The Three Sisters

By Eve Pranis

Although native peoples from different parts of North America used a wide range of agricultural techniques, perhaps the best known is the interplanting of corn, beans, and squash together -- a trio considered by the Iroquois Indians of the east as "The Three Sister."

Although not widely used in the U.S. today, interplanting of the three sisters is a well-conceived planting system in which different crops benefit one another. Many stories, customs, myths, and legends are associated with the three sisters, which have played such an important part in Indian agriculture and nutrition. Together, the crops gave strength and life to each other and nourished the people.

The corn supports the beans as they grow upward. The beans can convert nitrogen from the air into a form that plants can use. The nitrogen remaining after the beans have grown will be available for the corn, which requires a good deal of nitrogen, the following year. The squash covers the soil, helping to control weeds and deter predators such as raccoons who love to feed on corn. And the sisters complement each other nutritionally as well, with the corn supplying carbohydrates, beans giving protein and some extra vitamins, and squash contributing vitamin A.

Starting Your Own

Growing your own three sisters garden or planting the crops in a small patch outside your home or school can provide a springboard for tying in studies of Native American customs, nutrition, and folklore, as well as investigating plant growth and relationships. To plant a typical three sisters system, make slightly raised areas (hills) about 12 inches high and 18 inches in diameter three- to four-feet apart in all directions. In each hill, plant half a dozen soaked corn seeds in a small circle. (Note: popcorn doesn't usually grow tall enough for this system and may get overwhelmed by the beans." As corn plants begin to grow, weed gently, mounding up soil around the plants. When the corn is about six inches high, plant four to six seeds of pole beans around the circle. Then plant four or five pumpkin or squash seeds either in every seventh hill, or plant a couple of seeds if you have just one hill. If you plant too many, they'll overwhelm the other crops.
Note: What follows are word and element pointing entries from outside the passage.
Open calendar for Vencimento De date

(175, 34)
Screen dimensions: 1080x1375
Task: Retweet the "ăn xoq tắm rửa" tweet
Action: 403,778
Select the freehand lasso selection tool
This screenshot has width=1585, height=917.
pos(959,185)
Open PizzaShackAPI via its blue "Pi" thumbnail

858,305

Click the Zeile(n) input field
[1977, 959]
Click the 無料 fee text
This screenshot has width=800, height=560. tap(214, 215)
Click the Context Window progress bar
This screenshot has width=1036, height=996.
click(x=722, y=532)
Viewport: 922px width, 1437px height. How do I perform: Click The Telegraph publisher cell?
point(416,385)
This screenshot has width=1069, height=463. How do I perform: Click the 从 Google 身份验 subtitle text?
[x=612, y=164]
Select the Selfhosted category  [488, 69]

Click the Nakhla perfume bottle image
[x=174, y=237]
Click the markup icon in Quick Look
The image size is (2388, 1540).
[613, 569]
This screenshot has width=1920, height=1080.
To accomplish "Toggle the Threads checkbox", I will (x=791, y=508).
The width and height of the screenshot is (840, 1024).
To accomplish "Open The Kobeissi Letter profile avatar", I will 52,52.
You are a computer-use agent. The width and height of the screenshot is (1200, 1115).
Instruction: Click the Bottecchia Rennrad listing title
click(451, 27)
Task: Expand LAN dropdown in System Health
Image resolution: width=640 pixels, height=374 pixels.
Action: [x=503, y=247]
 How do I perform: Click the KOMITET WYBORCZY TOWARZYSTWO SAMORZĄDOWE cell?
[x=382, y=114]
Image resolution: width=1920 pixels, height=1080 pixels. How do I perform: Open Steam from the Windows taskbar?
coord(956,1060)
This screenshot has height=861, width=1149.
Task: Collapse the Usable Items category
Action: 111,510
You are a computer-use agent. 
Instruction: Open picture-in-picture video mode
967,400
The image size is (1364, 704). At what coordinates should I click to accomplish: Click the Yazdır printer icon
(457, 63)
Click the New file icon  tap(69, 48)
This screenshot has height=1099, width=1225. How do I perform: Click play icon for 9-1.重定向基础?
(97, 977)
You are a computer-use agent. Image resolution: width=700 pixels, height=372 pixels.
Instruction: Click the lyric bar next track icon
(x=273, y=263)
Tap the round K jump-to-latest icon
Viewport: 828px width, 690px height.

Be sure to pay attention to watering and fertilizing your three sisters planting. The Native Americans and early settlers, it's said, often buried a dead fish in each hill which, as it decomposed, provided nitrogen and other nutrients for the plants. Perhaps your students will want to experiment to see how well this fertilizing method works.

To enrich a three sisters planting project, consider researching some of the folklore and customs surrounding planting these crops. For instance, the Iroquois planted the seeds "with kind thoughts three days before the full moon." Garden consultant Judy Isacoff Thomas had students in Castleton, NY, create and use "magic planting sticks" from felled trees, decorated with yarn, cornhusks, and feathers.

Three Sisters in Miniature

"We had talked about the three sisters, but didn't have the room outdoors to plant them," reports fourth grade teacher Wendy Maynard, in Daly City, CA. "So students suggested trying to grow them right in the GrowLab." Using a large pot, the students figured out that based on planting distances, they could only plant one corn plant, two bean plants, and one squash plant.

Although they never expected to grow these crops to maturity indoors, they were able to see the pole beans twine around the corn, the squash forming a lower mat, and began to get a sense of how the three sisters grew together.